- [Source passage]
- - - - -

Hating the rich is nothing new, says former “Dirty Jobs” host Mike Rowe. In fact, he says, “it’s as old as hate” itself.
Rowe was appearing on Fox Nation when the topic of anti-rich sentiment came up. While the sentiment itself isn’t particularly new, the fervidity of it seems to have been cranked up this election cycle.
Sen. Bernie Sanders, the Vermont independent, says that “billionaires should not exist.” Massachusetts Sen. Elizabeth Warren seems to want to make sure that happens in the form of a vampiric wealth tax that would drain the resources of wealthy Americans — those who choose to stay in the country, anyhow.
Billionaires should not exist. https://t.co/hgR6CeFvLa
— Bernie Sanders (@BernieSanders) September 24, 2019
Appearing on “Reality Check with David Webb” this week, Rowe said resentment of the rich ignores the kind of improvements capitalistic innovation has brought us.
“It’s not a new thing. It’s as old as hate. You know, the trick is we just got to figure out who we hate this week,” he said.
“Who can we blame? That’s the game.”
Webb suggested it was the media creating “envy” of those who took risks (and thus reaped the rewards).
“For me, you know, it’s even more human,” Rowe said.
“I think, on some level, we wind up resenting everything we rely on. It’s only a matter of time. But if you walk resentment back, it almost always comes from some kind of dependency.”
He compared the phenomenon to what’s happened with the California wildfires.
“Last week, I was without power for four days and a lot of my neighbors realized all of a sudden, ‘Wait a second, nothing works.'” he said.
”That makes people very angry. And they don’t know who to blame. So they flip off the linemen. You know, they blame PG&E. They blame the politicians. They blame everything.

- - - - -

- [Tasks to carry out]
A - Answer these questions using the article on Mike Rowe:
(i) On which program did Rowe appear this week?
(ii) For how many days was Rowe without power last week?
(iii) What did Webb suggest was creating "envy" of those who took risks?
B - List every person the article on Mike Rowe names by full name.
C - According to the article on Mike Rowe, why do people "flip off the linemen" during a power outage?

- [Listed entries]
- - - - -

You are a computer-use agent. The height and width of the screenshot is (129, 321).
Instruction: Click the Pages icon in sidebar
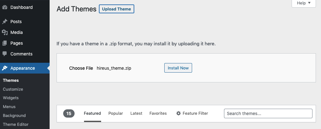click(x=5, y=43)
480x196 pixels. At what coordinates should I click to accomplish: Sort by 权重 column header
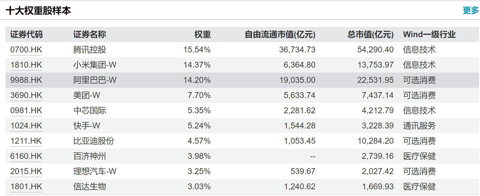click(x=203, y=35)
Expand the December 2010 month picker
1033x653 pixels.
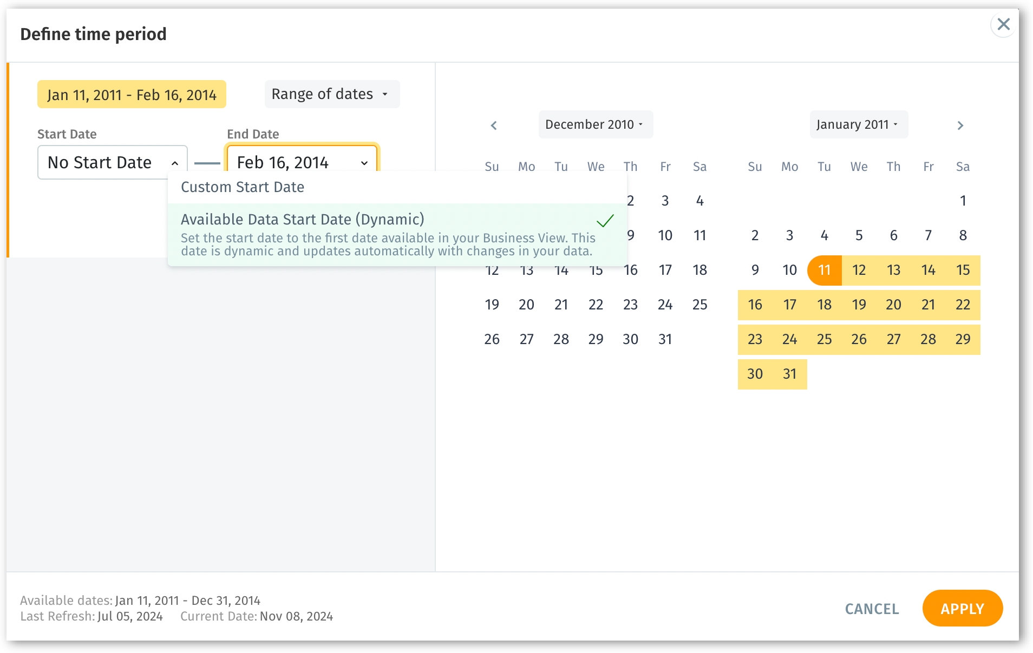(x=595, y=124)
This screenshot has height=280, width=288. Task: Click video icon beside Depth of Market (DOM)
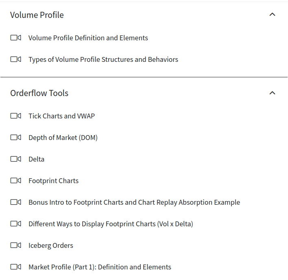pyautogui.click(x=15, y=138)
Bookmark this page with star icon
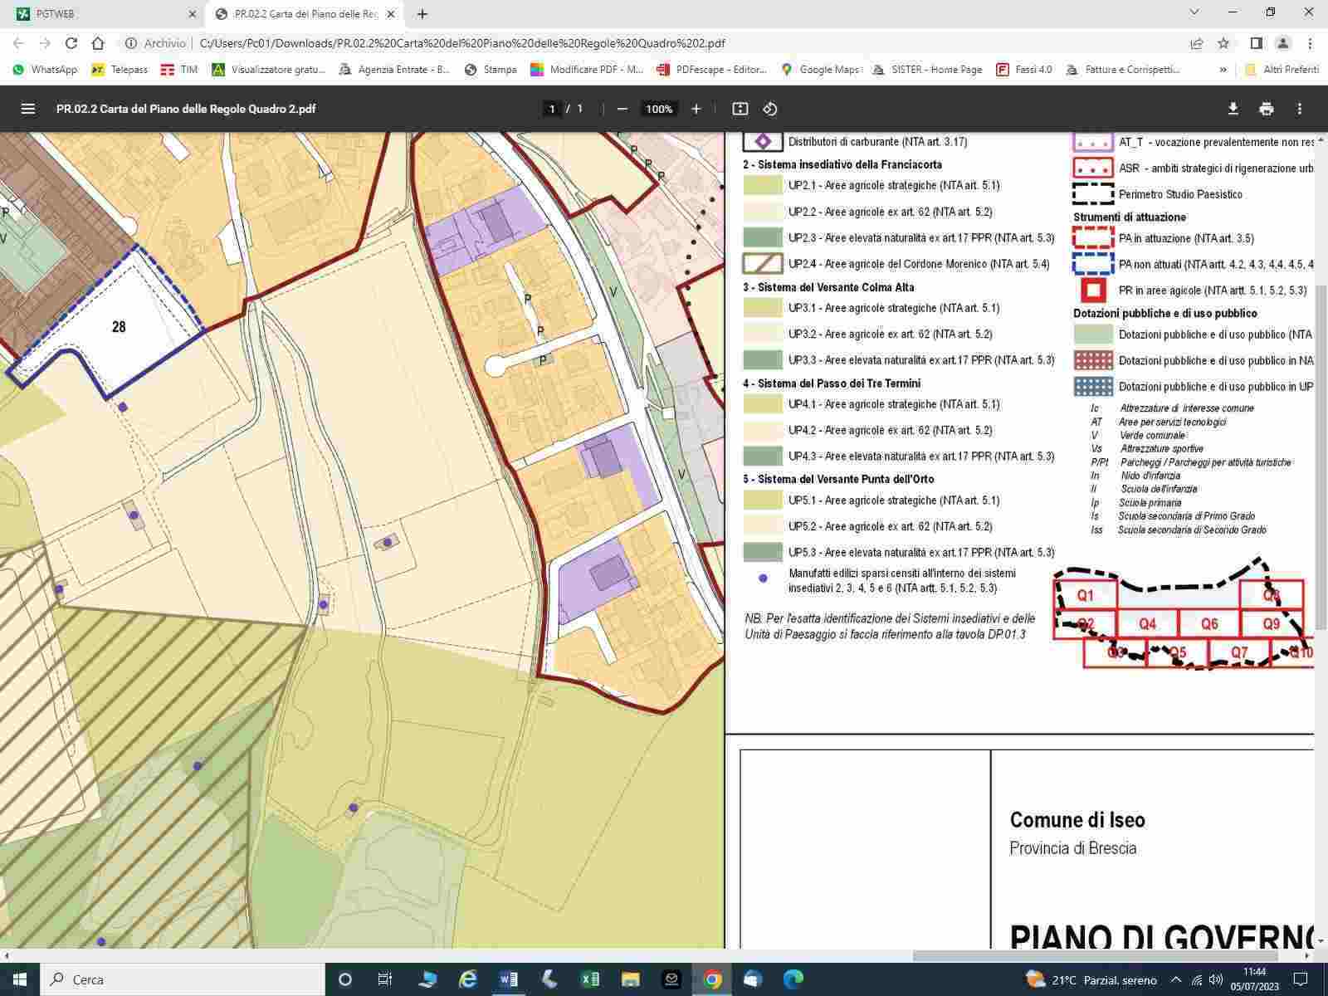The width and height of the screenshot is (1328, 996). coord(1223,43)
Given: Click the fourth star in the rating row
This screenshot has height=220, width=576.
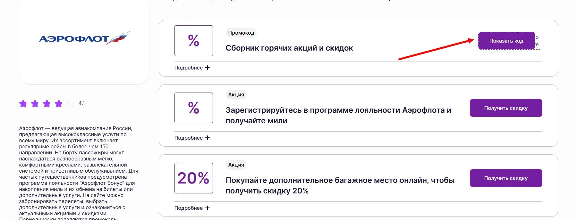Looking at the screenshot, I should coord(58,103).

- - - - -

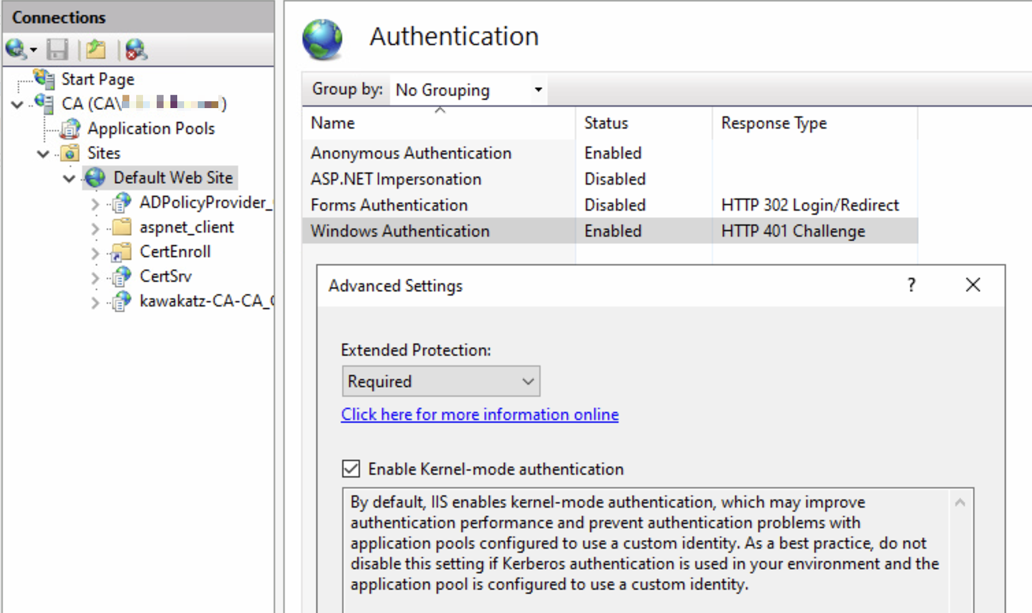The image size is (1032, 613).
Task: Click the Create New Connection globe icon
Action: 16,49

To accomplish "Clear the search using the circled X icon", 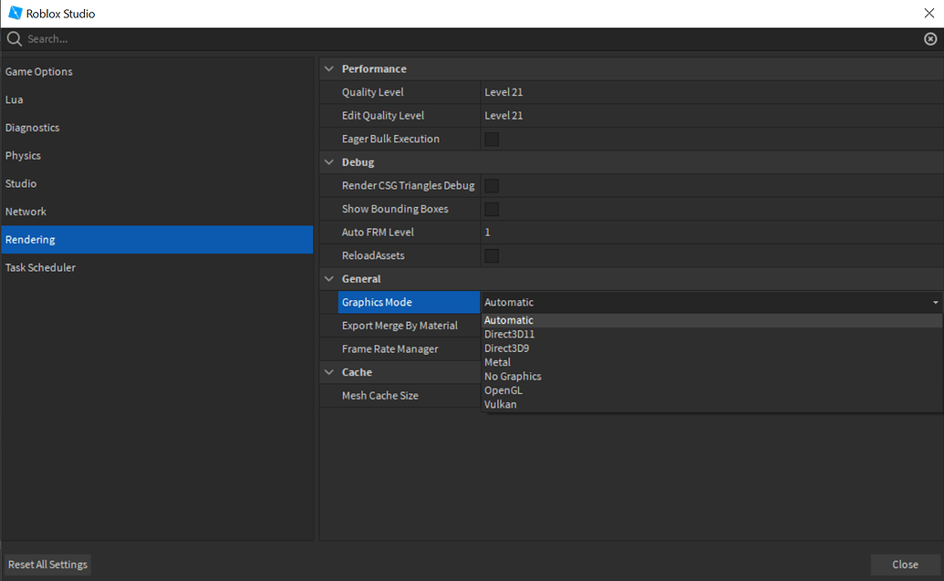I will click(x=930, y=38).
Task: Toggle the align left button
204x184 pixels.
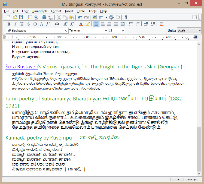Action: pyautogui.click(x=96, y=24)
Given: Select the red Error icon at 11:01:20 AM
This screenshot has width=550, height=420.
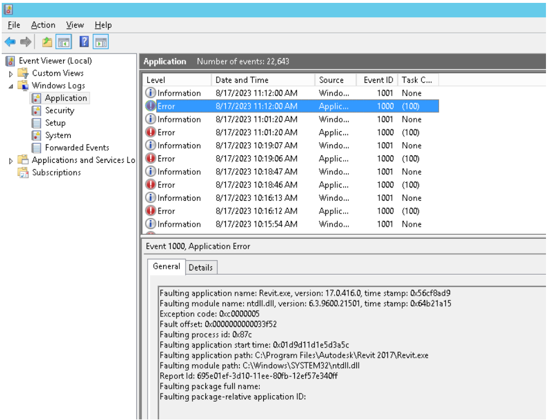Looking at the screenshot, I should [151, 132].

- - - - -

- [Answer section]
A -
(i) "Reality Check with David Webb"
(ii) Four days
(iii) The media

B - Mike Rowe, Bernie Sanders, Elizabeth Warren, David Webb

C - Rowe says that when the power goes out, people suddenly realize nothing works, which makes them very angry. Because they don't know whom to blame, they flip off the linemen.